Неизвестно, такими ли мотивами руководствовался Генри Монтроз, но, как и обещал, руки свои он держал при себе, хотя было ему, Мария-Антония чувствовала, маятно. Но тут уж она ему ничем помочь не могла. Его выбор, а как он намерен справляться с собой — не её забота.
Генри действительно разбудил ее до рассвета, и снова весь день они провели в седлах, только Монтроз вел себя, будто собака, потерявшая след: присматривался, принюхивался, искал какие-то одному ему ведомые приметы, но ничего не находил и мрачнел всё больше и больше.
— Ты уверена, что видела дым? — спросил он в пятый раз, и Мария-Антония терпеливо ответила:
— Да, я уверена.
Генри хмыкнул, поглубже надвинул шляпу и двинулся вперед.
Местность здесь была словно бы собрана большими складками, она плавно повышалась и так же плавно уходила вниз.
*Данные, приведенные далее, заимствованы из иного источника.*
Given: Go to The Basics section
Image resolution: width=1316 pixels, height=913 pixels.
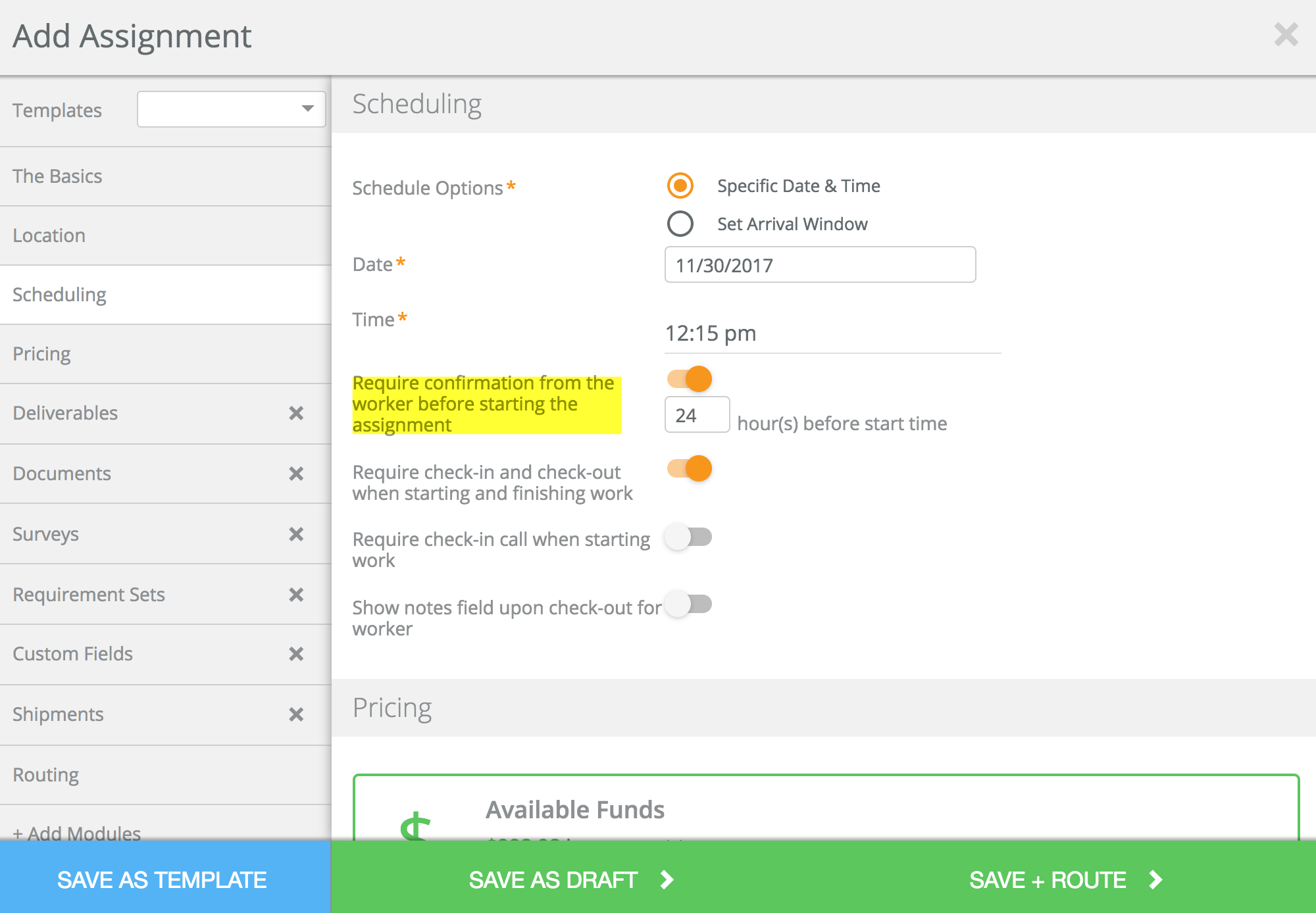Looking at the screenshot, I should coord(58,176).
Это, говорил Генри, тоже после Катастрофы, местные говорят, что прежде тут прерия была ровнее иного стола, а теперь вот сморщило её.
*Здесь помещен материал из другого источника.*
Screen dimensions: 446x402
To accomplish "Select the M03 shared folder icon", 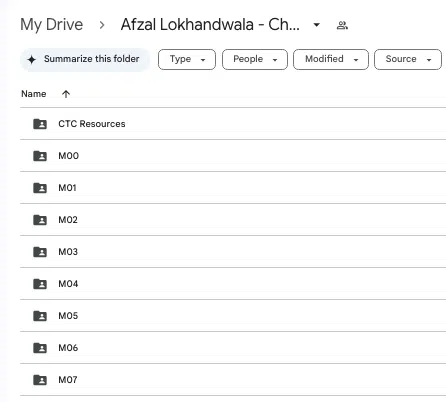I will [x=40, y=252].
На третий день Монтроз начал беситься, Мария-Антония это видела, понимала, но сделать ничего не могла. Таких людей нельзя утешать: попадешь под горячую руку, еще и виноват окажешься, да и вообще они не терпят показывать свои слабости… У Генри слабой стороной определенно было терпение, как бы он ни старался доказать обратное. И неизвестно, во что бы это всё вылилось, если бы, наконец, принцессе не повезло.
— Генри! — она тронула за рукав мрачного, как туча, Генри. — Взгляни туда!
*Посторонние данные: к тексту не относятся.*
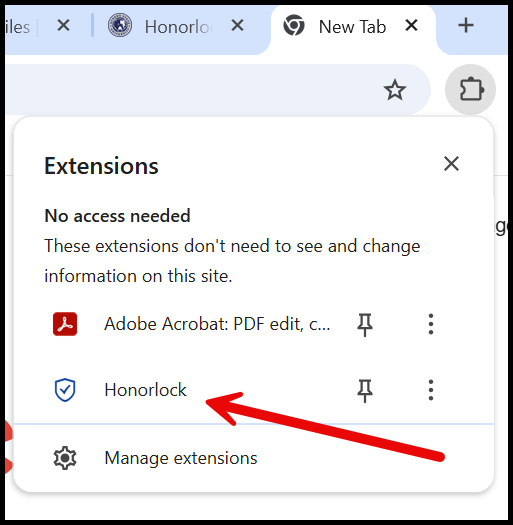
Task: Pin the Adobe Acrobat extension
Action: [365, 324]
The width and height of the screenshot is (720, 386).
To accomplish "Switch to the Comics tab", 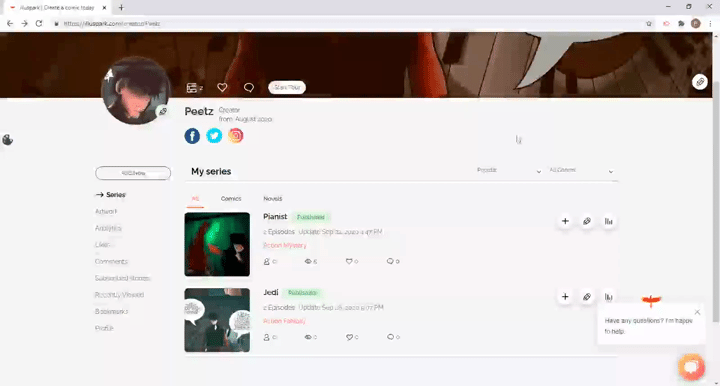I will pos(231,199).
Он вскинул голову, и девушка удивилась даже, увидев, какую смену чувств отразило это бесстрастное обычно лицо: от настороженности до искренней радости.
— Что, свои? — спросила она. Слабые дымки уже исчезли, растворились без остатка.
— Вроде как свои, — Генри посерьезнел. — Если никто под них не подделывается. — Он нахмурился, что-то соображая. — Так, три по два, потом один и еще один… Вроде делакоты, но мало ли! Едем пока спокойно, только… держи-ка.
Он сунул ей в руки свой второй револьвер.
— Совладаешь?
— Постараюсь, — ответила Мария-Антония спокойно. Эта вещь была не тяжелее арбалета, уж точно, а как целиться и стрелять, Генри ей показывал. Может, точно в глаз кому-нибудь она и не попадет, но уж в лошадь вряд ли промажет, а и во всадника может угодить, если в корпус. — Ты думаешь…
— Ничего я пока не думаю, — оборвал Генри и положил ружье поперек лошадиной холки. Потом присвистнул по-особому, и Гром со Звоном, пластаясь, исчезли в высокой траве. — Ты придержи лошадку, вроде как отдыхаем.
Девушка послушно заставила кобылу перейти на медленный шаг.
— Если это свои, то они покажутся, — пояснил Генри. Она заметила — лицо его кривила неприятная гримаса, иногда подергивался уголок левого глаза. Так бывает, если человек сильно нервничает, вспомнила Мария-Антония, доводилось видеть.